Bruder Anselm beugte sich vor und flüsterte: »Die beiden Priester da, die mit mir von Toulouse gekommen sind – der eine mit dem Schweigegelübde –, ich habe gehört, wie sie sich heimlich unterhalten haben. Und das kann ich Euch sagen – ich habe so meine Zweifel, ob sie überhaupt Priester sind, obwohl der alte Mann da von früh bis spät psalmodiert. Die tragen das gelbe Rad, doch das haben sie für die Reise abgelegt. Der junge – der ist eine Frau mit kurzgeschnittenem Haar. Vermutlich seine Frau. In Ostabat verrate ich sie für die ausgesetzte Belohnung und erstehe ein Maultier.«
»Ei, wie schlau von Euch. Ich muß zugeben, dieses Mal habt Ihr mich geschlagen. Aber wir messen uns ein ander Mal, Bruder Anselm. Jetzt versucht Euch an diesem Rätsel –« Bruder Malachis Gesicht wurde keineswegs unfreundlicher, als er Bruder Anselm seinen ganzen Wein in den Becher goß und ihm gestattete, jedes Rätsel, das er kannte, zu lösen. Nachdem wir das rückgratlose Geschöpf schnarchend am Tisch gelassen hatten, sagte er förmlich und elegant: »Dame Margaret und Mistress Hilde, morgen brechen wir in aller Frühe auf, ich darf Euch also zu Euren Räumen geleiten.« Doch an der Tür gebot er uns Schweigen und befahl uns, die Tür zu verriegeln. Etwas später hörte ich ihn heimlich an die Tür klopfen und stand auf und ließ ihn ein, denn Mutter Hilde schlief fest.

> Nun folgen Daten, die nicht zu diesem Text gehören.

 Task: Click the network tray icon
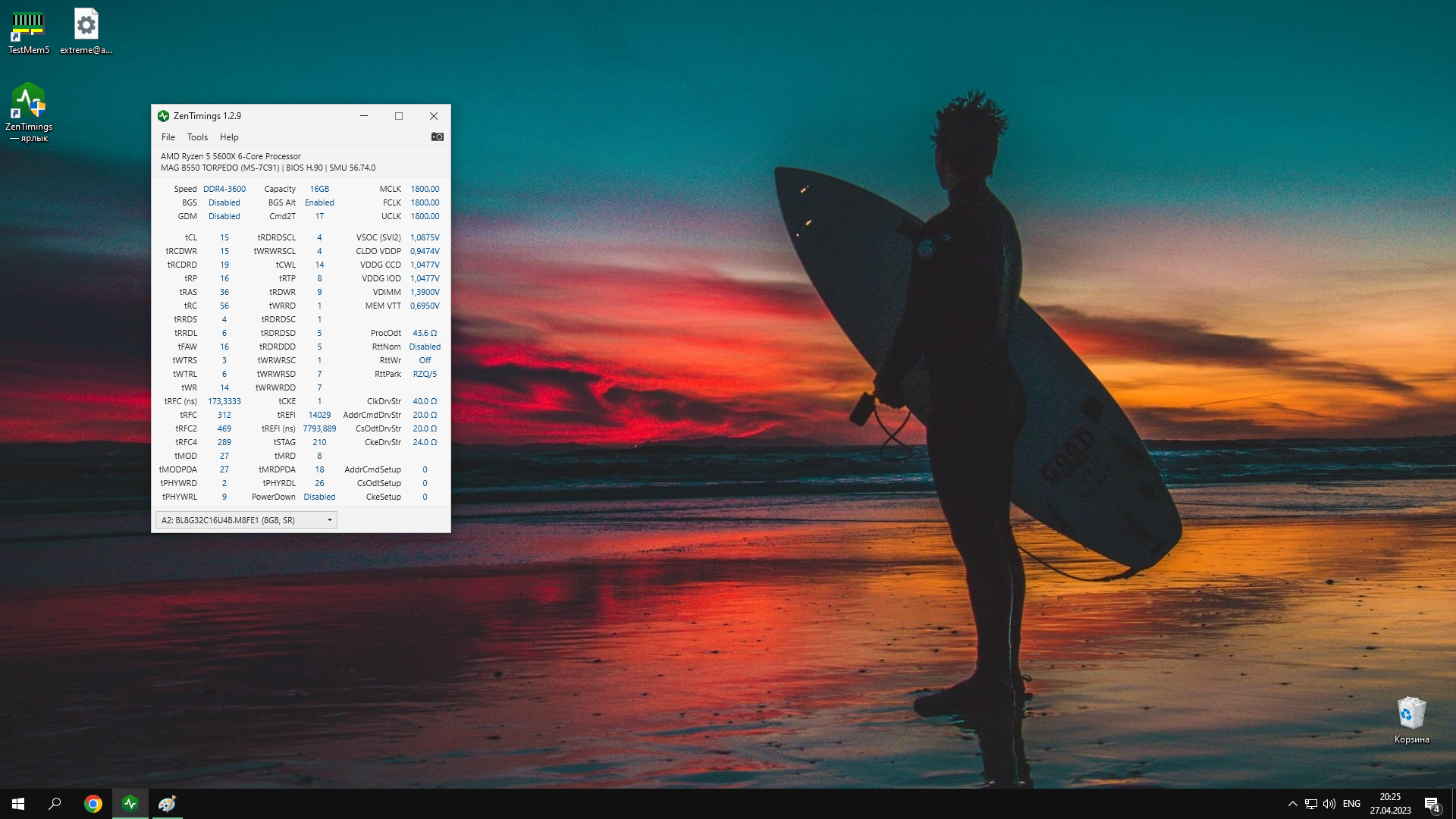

»Bruder Malachi, was habt Ihr draußen im Dunkeln gemacht? Man hätte Euch umbringen oder die Wache hätte Euch schnappen können«, wisperte ich grimmig. »Und was wäre dann aus uns geworden?«
»Sie sind fort, Margaret, und ich schöpfe neue Hoffnung. Maulesel! Ha! Würde diesem Bruder Anselm ganz recht geschehen, wenn er zu Fuß bis ins Fegefeuer laufen müßte.«
»Sie? Dann waren sie –«
»Natürlich. Mann und Frau, und kein gelbes Rad weit und breit. In Ostabat hätte man ihnen einen schlimmen Empfang bereitet. Aber als sie mir erst glaubten, sprudelten sie nur so über von Informationen. ›Ihr könnt nicht zufällig Hebräisch?‹ fragte ich sie. ›Ich bin auf der Suche nach Abraham, dem Juden, dem berühmten Gelehrten, damit er mir ein sehr – hm – schwieriges, heiliges Buch übersetzt, das ich erworben habe.‹ Der Mann lächelte – das erste Lächeln an diesem Abend. »Abraham, der Jude? Der ist schwer zu finden. In Frankreich überhaupt nicht. O nein. Nicht mehr seitdem man die Juden beschuldigt hat, sie hätten die große Pestilenz verursacht und sie mit Feuer und Schwert vertrieben hat. Und Spanien? Dort auch nicht, da bin ich ganz sicher. Laßt Euch raten, geht nach Avignon. Dort haben die letzten Juden Unterschlupf gefunden. Papst Clemens höchstpersönlich hat zur Toleranz aufgerufen, und niemand hat das Edikt bislang aufgehoben. Geht an die päpstliche Universität zu Avignon und sucht Josceus Magister auf, denn der ist der größte Talmudgelehrte, der diesem Königreich geblieben ist. Eigenartig, nicht wahr? Der letzte Tempel im ganzen Land steht im Schatten des Papstpalastes. Wenn Josceus nicht mehr lebt, dann findet Ihr dort Gelehrte zuhauf. Viel Glück. Und nun Lebewohl, Bruder. Leider müssen Gertelotte und ich heute bei Dunkelheit reisen.‹ Jetzt beflügelt mich neue Hoffnung. So nahe! So nahe am Ziel! Nur ein kleiner Umweg, um Gilbert zu holen, und dann – das Geheimnis der Geheimnisse!«
Als ich mich wieder ins Bett legte, spürte ich, daß er nicht schlief, sondern hellwach dalag und ins Dunkel starrte.